_TASK REQUIREMENTS_
The data needs to be returned in full, exactly as it reads.

_Stored data entries_
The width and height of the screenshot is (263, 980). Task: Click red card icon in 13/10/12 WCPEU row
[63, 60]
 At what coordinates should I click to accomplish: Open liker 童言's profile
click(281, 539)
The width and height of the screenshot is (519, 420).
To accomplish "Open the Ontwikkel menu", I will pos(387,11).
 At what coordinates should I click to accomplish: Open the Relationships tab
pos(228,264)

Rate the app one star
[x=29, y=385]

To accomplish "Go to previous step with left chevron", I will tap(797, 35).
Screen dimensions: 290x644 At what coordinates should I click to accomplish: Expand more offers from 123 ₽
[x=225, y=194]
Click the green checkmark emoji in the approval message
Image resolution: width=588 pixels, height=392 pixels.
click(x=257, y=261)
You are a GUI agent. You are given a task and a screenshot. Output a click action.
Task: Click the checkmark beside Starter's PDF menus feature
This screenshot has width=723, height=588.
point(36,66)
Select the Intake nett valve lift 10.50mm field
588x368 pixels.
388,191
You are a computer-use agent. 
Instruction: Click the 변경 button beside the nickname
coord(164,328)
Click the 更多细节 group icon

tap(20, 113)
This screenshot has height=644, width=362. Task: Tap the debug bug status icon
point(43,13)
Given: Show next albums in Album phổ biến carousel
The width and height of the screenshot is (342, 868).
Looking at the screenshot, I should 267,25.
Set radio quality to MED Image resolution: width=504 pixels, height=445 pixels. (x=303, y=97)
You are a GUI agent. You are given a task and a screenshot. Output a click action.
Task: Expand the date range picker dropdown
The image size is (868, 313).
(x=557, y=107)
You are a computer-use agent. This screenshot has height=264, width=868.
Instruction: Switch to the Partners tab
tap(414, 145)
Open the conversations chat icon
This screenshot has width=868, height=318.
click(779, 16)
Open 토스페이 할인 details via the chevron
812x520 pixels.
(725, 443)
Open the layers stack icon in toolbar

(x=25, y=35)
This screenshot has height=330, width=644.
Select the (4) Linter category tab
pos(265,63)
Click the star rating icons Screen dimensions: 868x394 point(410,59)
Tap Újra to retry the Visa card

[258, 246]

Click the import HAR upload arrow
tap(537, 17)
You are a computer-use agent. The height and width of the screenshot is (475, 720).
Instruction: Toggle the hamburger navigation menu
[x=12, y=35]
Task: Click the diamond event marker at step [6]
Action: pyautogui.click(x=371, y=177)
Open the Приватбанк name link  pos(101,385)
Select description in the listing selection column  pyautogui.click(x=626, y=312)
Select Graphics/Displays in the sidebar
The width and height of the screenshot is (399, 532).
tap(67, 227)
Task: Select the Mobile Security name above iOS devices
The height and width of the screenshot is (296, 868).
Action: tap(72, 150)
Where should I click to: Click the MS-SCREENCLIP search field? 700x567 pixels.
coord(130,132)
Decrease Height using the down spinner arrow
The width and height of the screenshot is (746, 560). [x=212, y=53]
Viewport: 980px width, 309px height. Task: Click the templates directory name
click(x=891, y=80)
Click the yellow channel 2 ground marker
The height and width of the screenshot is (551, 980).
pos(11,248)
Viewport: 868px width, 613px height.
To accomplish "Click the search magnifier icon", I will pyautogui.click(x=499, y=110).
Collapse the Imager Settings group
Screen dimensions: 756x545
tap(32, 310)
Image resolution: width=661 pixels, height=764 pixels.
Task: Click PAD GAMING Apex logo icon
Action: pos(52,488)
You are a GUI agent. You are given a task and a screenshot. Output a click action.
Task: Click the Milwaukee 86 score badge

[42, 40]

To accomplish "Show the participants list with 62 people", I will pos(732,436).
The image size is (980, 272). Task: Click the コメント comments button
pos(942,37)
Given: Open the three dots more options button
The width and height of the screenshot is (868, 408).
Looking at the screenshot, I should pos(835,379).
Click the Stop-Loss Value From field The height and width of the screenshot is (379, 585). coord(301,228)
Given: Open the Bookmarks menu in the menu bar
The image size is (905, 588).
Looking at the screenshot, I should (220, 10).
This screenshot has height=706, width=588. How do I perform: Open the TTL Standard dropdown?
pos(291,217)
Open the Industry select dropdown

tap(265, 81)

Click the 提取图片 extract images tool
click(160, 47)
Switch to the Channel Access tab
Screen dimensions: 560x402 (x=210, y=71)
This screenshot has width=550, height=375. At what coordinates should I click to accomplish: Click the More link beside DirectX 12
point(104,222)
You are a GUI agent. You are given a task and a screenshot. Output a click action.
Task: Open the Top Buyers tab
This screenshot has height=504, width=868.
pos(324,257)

_TASK OUTPUT_
The width and height of the screenshot is (263, 980). Task: Click red card icon in 13/10/12 WCPEU row
[63, 60]
 At what coordinates should I click to accomplish: Open liker 童言's profile
click(281, 539)
The width and height of the screenshot is (519, 420).
To accomplish "Open the Ontwikkel menu", I will pos(387,11).
 At what coordinates should I click to accomplish: Open the Relationships tab
pos(228,264)

Rate the app one star
[x=29, y=385]

To accomplish "Go to previous step with left chevron", I will tap(797, 35).
Screen dimensions: 290x644 At what coordinates should I click to accomplish: Expand more offers from 123 ₽
[x=225, y=194]
Click the green checkmark emoji in the approval message
Image resolution: width=588 pixels, height=392 pixels.
click(x=257, y=261)
You are a GUI agent. You are given a task and a screenshot. Output a click action.
Task: Click the checkmark beside Starter's PDF menus feature
This screenshot has width=723, height=588.
point(36,66)
Select the Intake nett valve lift 10.50mm field
588x368 pixels.
388,191
You are a computer-use agent. 
Instruction: Click the 변경 button beside the nickname
coord(164,328)
Click the 更多细节 group icon

tap(20, 113)
This screenshot has height=644, width=362. Task: Tap the debug bug status icon
point(43,13)
Given: Show next albums in Album phổ biến carousel
The width and height of the screenshot is (342, 868).
Looking at the screenshot, I should 267,25.
Set radio quality to MED Image resolution: width=504 pixels, height=445 pixels. (x=303, y=97)
You are a GUI agent. You are given a task and a screenshot. Output a click action.
Task: Expand the date range picker dropdown
The image size is (868, 313).
(x=557, y=107)
You are a computer-use agent. This screenshot has height=264, width=868.
Instruction: Switch to the Partners tab
tap(414, 145)
Open the conversations chat icon
This screenshot has width=868, height=318.
click(779, 16)
Open 토스페이 할인 details via the chevron
812x520 pixels.
(725, 443)
Open the layers stack icon in toolbar

(x=25, y=35)
This screenshot has height=330, width=644.
Select the (4) Linter category tab
pos(265,63)
Click the star rating icons Screen dimensions: 868x394 point(410,59)
Tap Újra to retry the Visa card

[258, 246]

Click the import HAR upload arrow
tap(537, 17)
You are a computer-use agent. The height and width of the screenshot is (475, 720).
Instruction: Toggle the hamburger navigation menu
[x=12, y=35]
Task: Click the diamond event marker at step [6]
Action: pyautogui.click(x=371, y=177)
Open the Приватбанк name link  pos(101,385)
Select description in the listing selection column  pyautogui.click(x=626, y=312)
Select Graphics/Displays in the sidebar
The width and height of the screenshot is (399, 532).
tap(67, 227)
Task: Select the Mobile Security name above iOS devices
The height and width of the screenshot is (296, 868).
Action: tap(72, 150)
Where should I click to: Click the MS-SCREENCLIP search field? 700x567 pixels.
coord(130,132)
Decrease Height using the down spinner arrow
The width and height of the screenshot is (746, 560). [x=212, y=53]
Viewport: 980px width, 309px height. Task: Click the templates directory name
click(x=891, y=80)
Click the yellow channel 2 ground marker
The height and width of the screenshot is (551, 980).
pos(11,248)
Viewport: 868px width, 613px height.
To accomplish "Click the search magnifier icon", I will pyautogui.click(x=499, y=110).
Collapse the Imager Settings group
Screen dimensions: 756x545
tap(32, 310)
Image resolution: width=661 pixels, height=764 pixels.
Task: Click PAD GAMING Apex logo icon
Action: pos(52,488)
You are a GUI agent. You are given a task and a screenshot. Output a click action.
Task: Click the Milwaukee 86 score badge

[42, 40]

To accomplish "Show the participants list with 62 people", I will pos(732,436).
The image size is (980, 272). Task: Click the コメント comments button
pos(942,37)
Given: Open the three dots more options button
The width and height of the screenshot is (868, 408).
Looking at the screenshot, I should pos(835,379).
Click the Stop-Loss Value From field The height and width of the screenshot is (379, 585). coord(301,228)
Given: Open the Bookmarks menu in the menu bar
The image size is (905, 588).
Looking at the screenshot, I should (220, 10).
This screenshot has height=706, width=588. How do I perform: Open the TTL Standard dropdown?
pos(291,217)
Open the Industry select dropdown

tap(265, 81)

Click the 提取图片 extract images tool
click(160, 47)
Switch to the Channel Access tab
Screen dimensions: 560x402 (x=210, y=71)
This screenshot has width=550, height=375. At what coordinates should I click to accomplish: Click the More link beside DirectX 12
point(104,222)
You are a GUI agent. You are given a task and a screenshot. Output a click action.
Task: Open the Top Buyers tab
This screenshot has height=504, width=868.
pos(324,257)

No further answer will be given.